(Click-target records)
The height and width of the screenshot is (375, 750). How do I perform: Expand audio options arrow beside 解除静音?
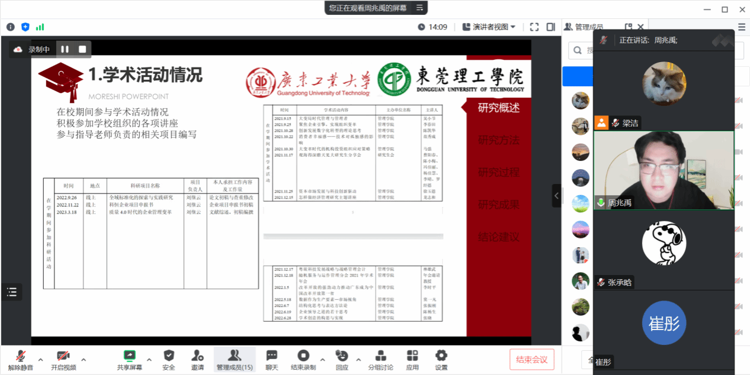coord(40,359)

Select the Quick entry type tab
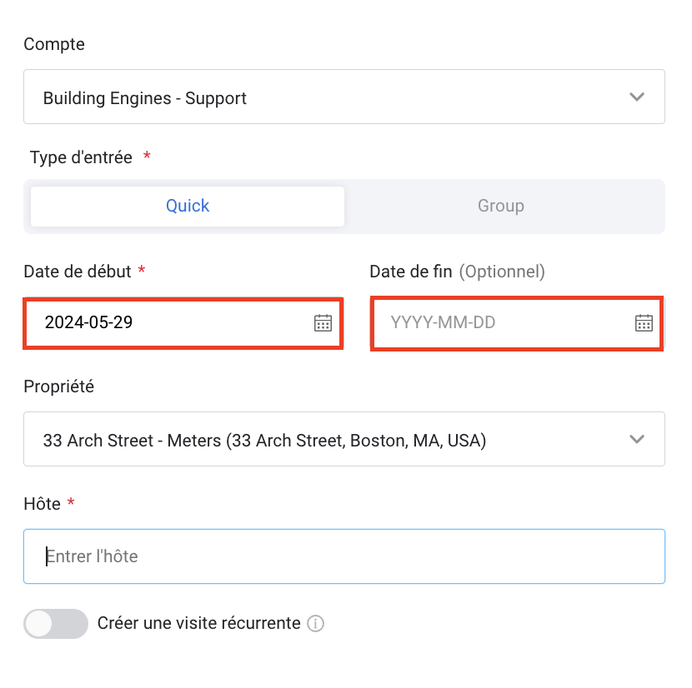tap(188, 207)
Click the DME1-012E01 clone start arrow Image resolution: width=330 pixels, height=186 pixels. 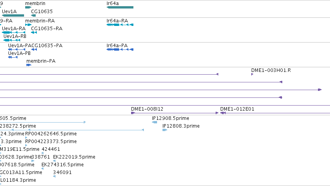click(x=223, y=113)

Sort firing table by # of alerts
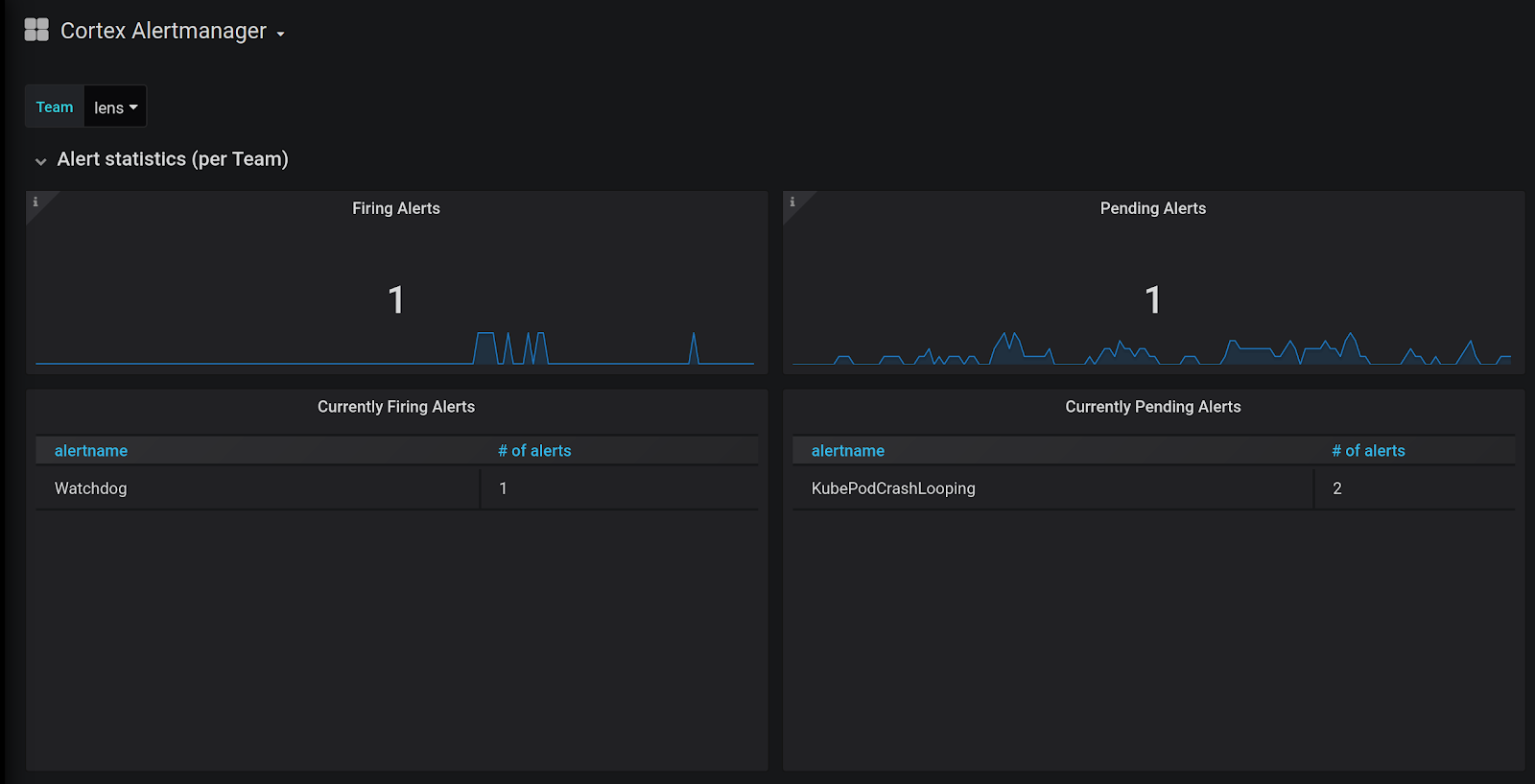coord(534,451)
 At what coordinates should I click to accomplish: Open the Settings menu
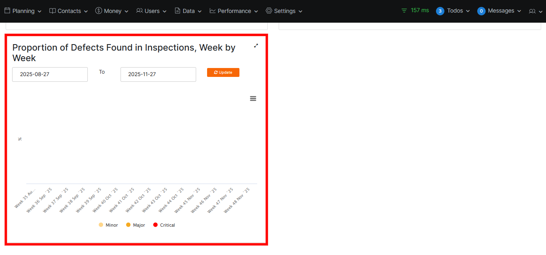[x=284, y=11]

- [What to produce]: Render the records as a Markdown table with the columns Row and Line, starting at the line containing "At what coordinates" and continuing through the end of the records. Skip blank lines and leave out the pictures.

- [Answer for this exercise]:
| Row | Line |
|---|---|
| 1 |  At what coordinates should I click to accomplish: Open the Settings menu |
| 2 | [x=284, y=11] |